Innovative character

The innovative governance and business model, previously described, contributed to make BASE a national reference point in the field of culture-led urban regeneration. Thanks to its hybrid nature BASE works both as a creative hub (a place dedicated to creative professionals) and as a community hub (an open place that offers services to citizens). This has been made possible thanks to the multipurpose workspace and the strategic vision in articulating the operations in a broad range of services and functions that combine non-profit with business activities. 

The simultaneous carrying out of a variety of activities in the same place underlies the prolific environment where creative professionals, artists, social innovators and technology start-uppers work together.  
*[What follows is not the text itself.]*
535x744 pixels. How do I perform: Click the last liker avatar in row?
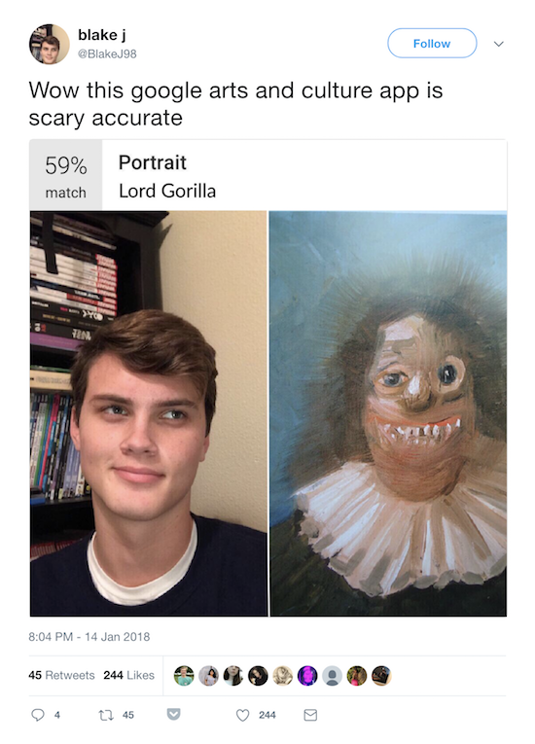(x=381, y=676)
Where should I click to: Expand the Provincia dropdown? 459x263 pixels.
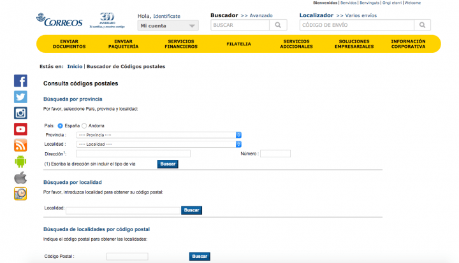pyautogui.click(x=158, y=135)
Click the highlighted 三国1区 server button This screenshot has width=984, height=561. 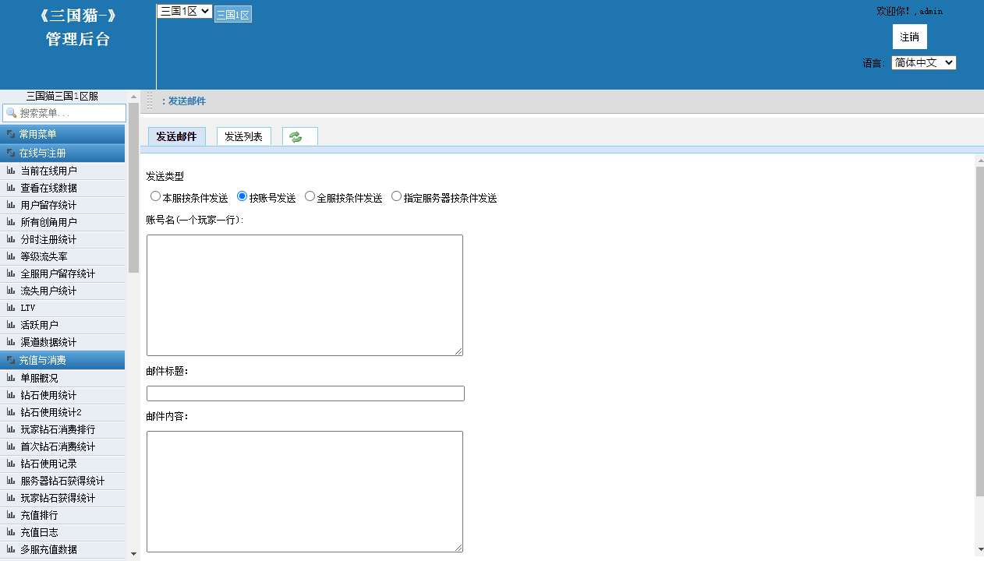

Multidisciplinarity is at the core of BASE’s vision and has driven its strategic choices in the development of many projects in co-production and partnership with several actors. The underlying objective is investigating issues of collective relevance (eg. living and urban changes, the man-machine relationship, the transformations in the world of work) through the experimentation of multiple creative languages and the activation of a variety of formats (eg. artist residencies, temporary exhibitions, workshops, tactical urbanism, etc.). 

This multidisciplinary approach has recently led to prototyping an innovative learning model: “Learning Machine” is a pilot project launched in 2021 that aims at experimenting non-formal learning practices through the adoption of a wide spectrum of creative languages and disciplines, in order to find new visions for the future and transfer soft & relational skills to face the complexities of our time. Thanks to a transgenerational character and a strong multidisplinary dimension, the project wants to leverage on BASE’s experience, networks, material and immaterial assets, in order to become a testing ground and a platform for experimental learning.